Stenotrophomonas maltophilia has uncertain clinical significance in bronchiectasis patients. This retrospective study describes the characteristics and outcomes of this patient group. Bronchiectasis patients with S. maltophilia were identified from microbiology records and demographic data was recorded from electronic patient information. Comparisons were made to a previously prospectively collected dataset of bronchiectasis patients without S. maltophilia growth.
There were 174 patients with S. maltophilia and bronchiectasis. Intravenous and oral antibiotics were taken by 38.7% and 48.1% of the cohort respectively in the 2 months prior to the first S. maltophilia culture. Patients were followed up for a median of 6 (2–11) years and the mortality was 28.7%. Infection resolved (3 negative sputa) in 119/174 patients with recurrence of infection in 32/119. Specific treatment for the S. maltophilia was given in 91/174 patients, however treatment did not significantly affect resolution. Failure of resolution was however significantly associated with mortality (p < 0.001) (Figure 1). In the year prior to S. maltophilia culture, 12.7% grew non-tuberculosis mycobacterium (NTM). In comparison with a separate bronchiectasis cohort, those with S. maltophilia had a lower FEV1 (59.2% vs 68.4%) and there was more immunodeficiency as the underlying aetiology (10.3% vs 2.38%).
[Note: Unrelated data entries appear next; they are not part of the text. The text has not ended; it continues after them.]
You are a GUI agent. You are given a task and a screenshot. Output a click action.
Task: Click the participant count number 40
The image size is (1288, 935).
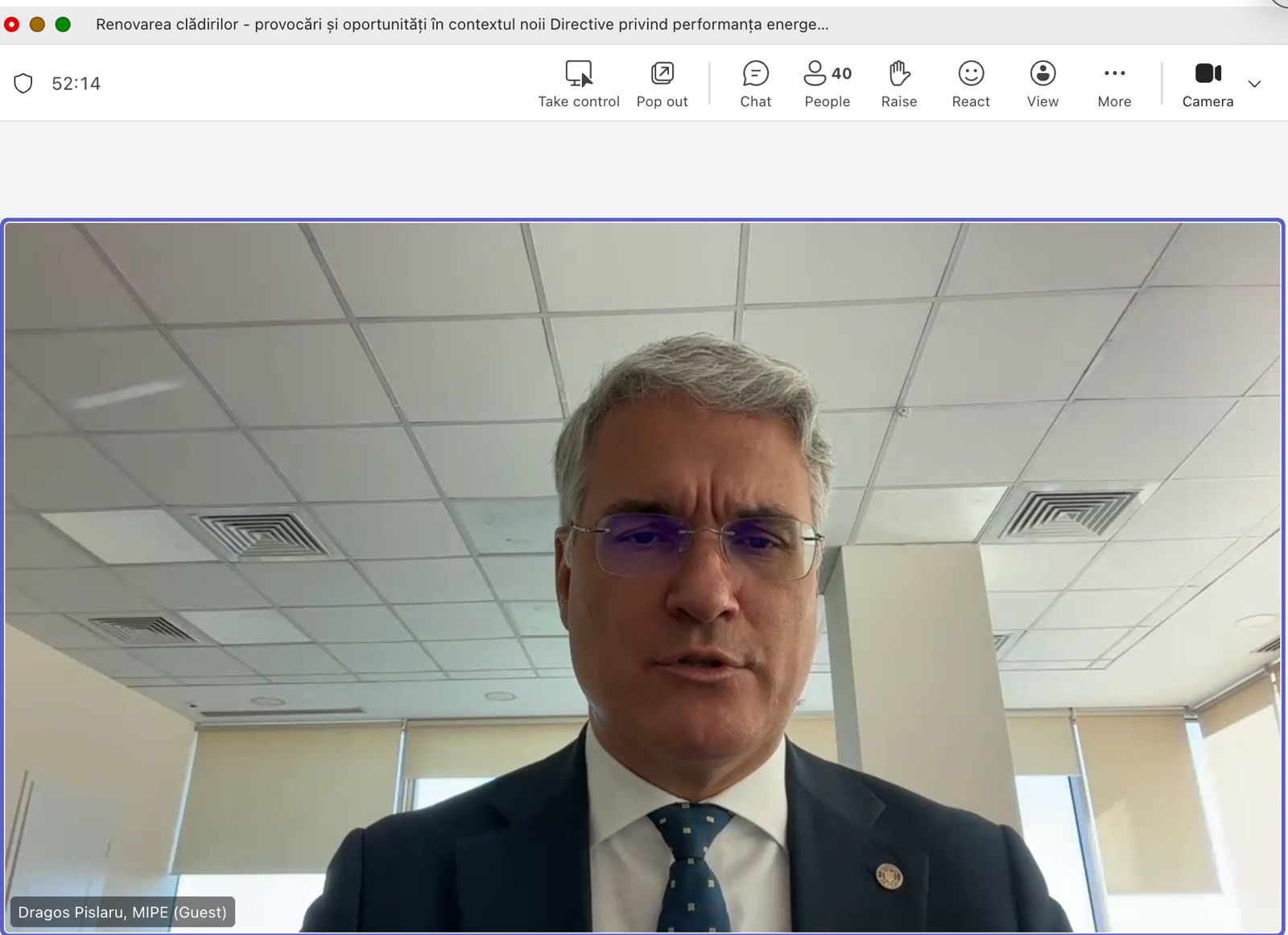coord(841,73)
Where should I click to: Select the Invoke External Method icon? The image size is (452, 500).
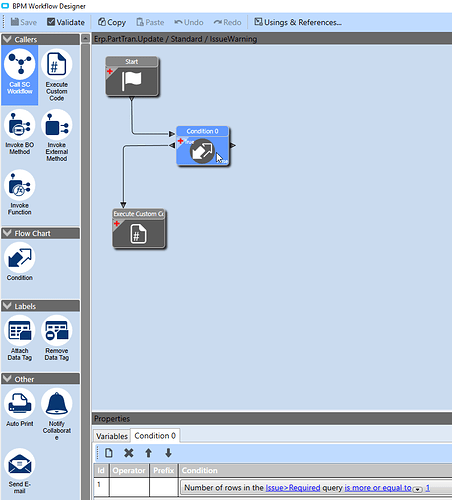click(x=57, y=125)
Persistent S. maltophilia has a poor outcome in bronchiectasis. It may act as a marker of disease severity and the requirement for antibiotics, and acquisition frequently follows antibiotic use. It was also associated with the isolation of NTM. The resolution of infection is common but is not related to treatment directed against the organism, however persistent infection is associated with increased mortality.